Top of EXTRACTED RECORDS

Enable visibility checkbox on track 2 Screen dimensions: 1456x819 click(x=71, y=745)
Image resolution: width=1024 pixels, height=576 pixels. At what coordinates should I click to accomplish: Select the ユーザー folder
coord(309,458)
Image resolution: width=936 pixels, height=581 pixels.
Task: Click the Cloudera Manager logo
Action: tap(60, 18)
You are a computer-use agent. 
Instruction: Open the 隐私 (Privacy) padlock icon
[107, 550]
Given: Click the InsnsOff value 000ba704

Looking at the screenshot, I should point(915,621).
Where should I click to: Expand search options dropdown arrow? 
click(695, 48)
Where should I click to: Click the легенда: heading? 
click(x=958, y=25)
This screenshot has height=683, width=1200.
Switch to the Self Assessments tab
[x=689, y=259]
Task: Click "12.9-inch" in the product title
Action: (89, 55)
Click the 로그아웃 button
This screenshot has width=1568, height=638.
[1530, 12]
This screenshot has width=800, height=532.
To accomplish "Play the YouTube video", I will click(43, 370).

Bottom of EXTRACTED RECORDS

Every line from the one that contains "You are a computer-use agent." down to and including the last line of the records above must be set down exactly, with nothing else.

You are a computer-use agent. 
Instruction: Open the 隐私 (Privacy) padlock icon
[107, 550]
Given: Click the InsnsOff value 000ba704

Looking at the screenshot, I should point(915,621).
Where should I click to: Expand search options dropdown arrow? 
click(695, 48)
Where should I click to: Click the легенда: heading? 
click(x=958, y=25)
This screenshot has height=683, width=1200.
Switch to the Self Assessments tab
[x=689, y=259]
Task: Click "12.9-inch" in the product title
Action: (89, 55)
Click the 로그아웃 button
This screenshot has width=1568, height=638.
[1530, 12]
This screenshot has width=800, height=532.
To accomplish "Play the YouTube video", I will click(43, 370).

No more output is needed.